Spider silk stronger than Kevlar spun by an unlikely source

Using CRISPR gene editing, researchers compelled common silkworms to produce material for durable new threads.
Scientists have manipulated the genes of a common silkworm to produce eco-friendlier silk that can be made into extra-strong materials. DepositPhotos

Researchers have coaxed common silkworms to spin a more durable, eco-friendlier spider silk—all it took was a few genetic modifications and hundreds of thousands of silkworm egg microinjections.

Synthetic commercial fabrics like nylon are notoriously harmful to the environment because of the carbon footprint from their production processes, as well as their tendency to shed microplastics during wash cycles. Although natural alternatives such as spider silk are incredibly attractive, farming spiders at an industrial scale is difficult given their comparatively low production rates, as well as their tendency to eat one another.

But what if another creature could produce ostensibly the same material in bulk, without all the cannibalism? Junpeng Mi’s team at Donghua University in Chinadid are moving towards that outcome using a combination of CRISPR gene editing and guided egg alterations, creating silkworms that spin silk identical to arachnids. As detailed in their paper recently published in Matter, the team’s breakthroughs have produced fibers which scientists claim are already six times tougher than bulletproof Kevlar.

[Related: A new kind of Kevlar aims to stop bullets with less material.]

In recent years, researchers have improved upon traditional silk’s durability, as well as created artificial spider silk. Even so, the latter’s manufacturing procedures weren’t great at applying a vital surface layer of lipids and glycoproteins to help the silk hold up to sunlight and humidity.

Mi’s team is the first to create silkworms whose excretions are ostensibly identical to spiders’ web material.
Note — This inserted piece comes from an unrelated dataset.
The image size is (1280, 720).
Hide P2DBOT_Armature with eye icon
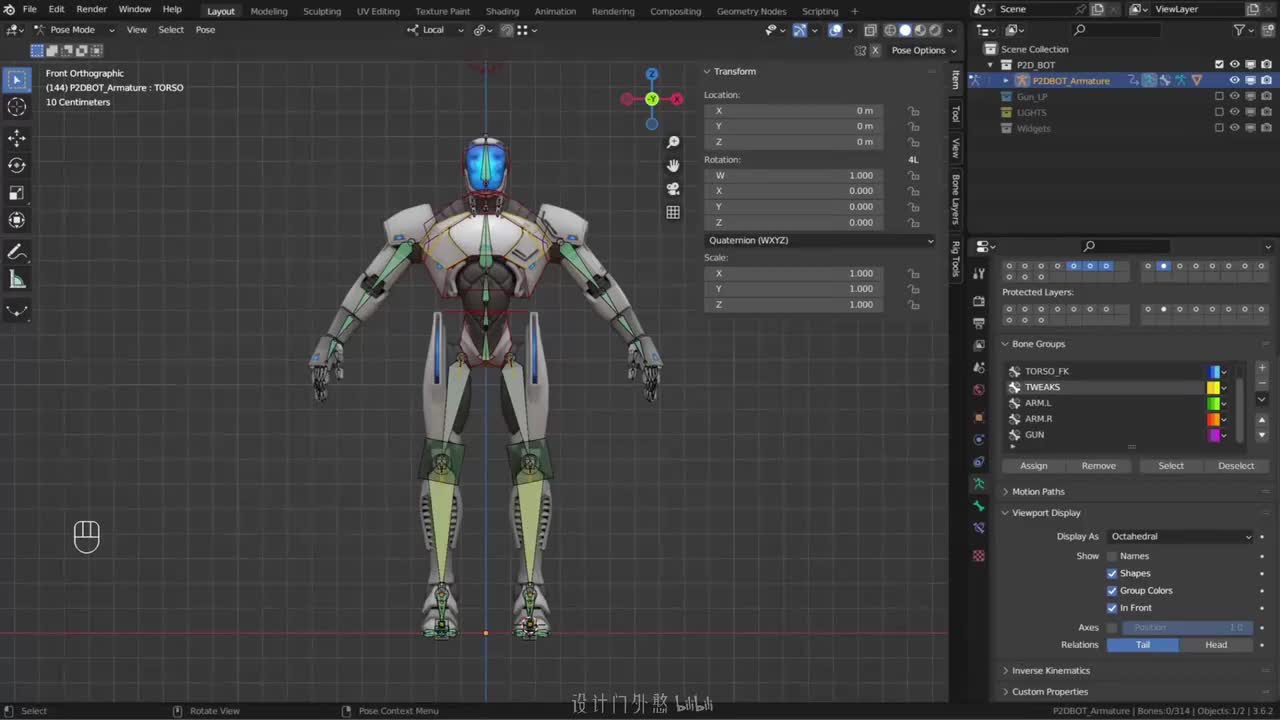pos(1234,80)
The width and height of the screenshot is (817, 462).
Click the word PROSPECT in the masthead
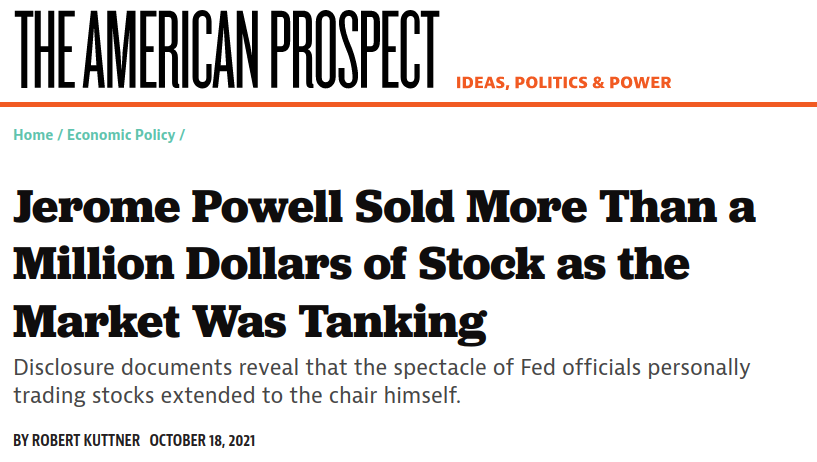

“Spider silk stands as a strategic resource in urgent need of exploration,” Mi said in a September 20 statement. “The exceptionally high mechanical performance of the fibers produced in this study holds significant promise in this field. This type of fiber can be utilized as surgical sutures, addressing a global demand exceeding 300 million procedures annually.”

[Related: Silkworm-inspired weaving techniques can produce better nanofibers.]

To create their silkworm-spider fibers, Mi and their fellow researchers first implanted spider silk protein genes from Araneus ventricosus, an East Asian orb-weaving spider, into silkworm DNA. From there, the team further modified the genetic makeup to ensure the transplanted proteins cooperated with silkworm glands to produce properly spun fibers.

The results went above and beyond the team’s hopes, offering a mix of high tensile strength and toughness alongside far more flexibility than anticipated. According to Mi’s team, the new silk manufacturing methods could boost advancements in biomedical engineering, aerospace technology, military capabilities, and other smart materials.

“This concept of ‘localization,’ introduced in this thesis, along with the proposed minimal structural model, represents a significant departure from previous research,” Mi said in their statement. “We are confident that large-scale commercialization is on the horizon.”